## Task prompt
Output the data in full and exactly as presented.

Stored items:
————————

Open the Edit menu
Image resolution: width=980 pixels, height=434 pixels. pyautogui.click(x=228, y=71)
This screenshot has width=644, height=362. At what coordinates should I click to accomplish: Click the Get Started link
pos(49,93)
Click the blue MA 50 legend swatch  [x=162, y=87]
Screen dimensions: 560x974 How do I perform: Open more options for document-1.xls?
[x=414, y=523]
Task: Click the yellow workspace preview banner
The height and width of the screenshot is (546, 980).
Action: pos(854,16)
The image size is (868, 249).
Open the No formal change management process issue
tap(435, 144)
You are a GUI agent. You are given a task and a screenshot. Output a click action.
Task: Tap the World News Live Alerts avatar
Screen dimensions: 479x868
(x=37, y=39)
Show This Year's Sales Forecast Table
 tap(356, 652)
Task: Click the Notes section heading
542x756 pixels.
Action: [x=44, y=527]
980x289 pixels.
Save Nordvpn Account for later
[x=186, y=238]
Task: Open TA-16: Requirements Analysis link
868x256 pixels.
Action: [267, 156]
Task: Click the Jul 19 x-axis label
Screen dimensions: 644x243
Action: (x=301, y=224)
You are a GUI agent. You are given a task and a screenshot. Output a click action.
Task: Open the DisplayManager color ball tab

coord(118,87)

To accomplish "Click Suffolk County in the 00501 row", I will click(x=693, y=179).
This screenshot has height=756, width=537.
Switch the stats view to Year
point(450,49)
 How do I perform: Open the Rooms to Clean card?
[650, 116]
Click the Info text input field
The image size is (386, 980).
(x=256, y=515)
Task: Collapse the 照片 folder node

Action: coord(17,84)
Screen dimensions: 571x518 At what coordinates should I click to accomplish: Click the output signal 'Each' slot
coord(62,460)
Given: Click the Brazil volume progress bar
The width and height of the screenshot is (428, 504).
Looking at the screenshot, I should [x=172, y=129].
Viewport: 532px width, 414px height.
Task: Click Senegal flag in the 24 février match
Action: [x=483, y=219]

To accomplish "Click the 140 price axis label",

————————

## Completed exercise
Open the Edit menu
Image resolution: width=980 pixels, height=434 pixels. pyautogui.click(x=228, y=71)
This screenshot has width=644, height=362. At what coordinates should I click to accomplish: Click the Get Started link
pos(49,93)
Click the blue MA 50 legend swatch  [x=162, y=87]
Screen dimensions: 560x974 How do I perform: Open more options for document-1.xls?
[x=414, y=523]
Task: Click the yellow workspace preview banner
The height and width of the screenshot is (546, 980).
Action: pos(854,16)
The image size is (868, 249).
Open the No formal change management process issue
tap(435, 144)
You are a GUI agent. You are given a task and a screenshot. Output a click action.
Task: Tap the World News Live Alerts avatar
Screen dimensions: 479x868
(x=37, y=39)
Show This Year's Sales Forecast Table
 tap(356, 652)
Task: Click the Notes section heading
542x756 pixels.
Action: [x=44, y=527]
980x289 pixels.
Save Nordvpn Account for later
[x=186, y=238]
Task: Open TA-16: Requirements Analysis link
868x256 pixels.
Action: [267, 156]
Task: Click the Jul 19 x-axis label
Screen dimensions: 644x243
Action: (x=301, y=224)
You are a GUI agent. You are given a task and a screenshot. Output a click action.
Task: Open the DisplayManager color ball tab

coord(118,87)

To accomplish "Click Suffolk County in the 00501 row", I will click(x=693, y=179).
This screenshot has height=756, width=537.
Switch the stats view to Year
point(450,49)
 How do I perform: Open the Rooms to Clean card?
[650, 116]
Click the Info text input field
The image size is (386, 980).
(x=256, y=515)
Task: Collapse the 照片 folder node

Action: coord(17,84)
Screen dimensions: 571x518 At what coordinates should I click to accomplish: Click the output signal 'Each' slot
coord(62,460)
Given: Click the Brazil volume progress bar
The width and height of the screenshot is (428, 504).
Looking at the screenshot, I should [x=172, y=129].
Viewport: 532px width, 414px height.
Task: Click Senegal flag in the 24 février match
Action: [x=483, y=219]

To accomplish "Click the 140 price axis label",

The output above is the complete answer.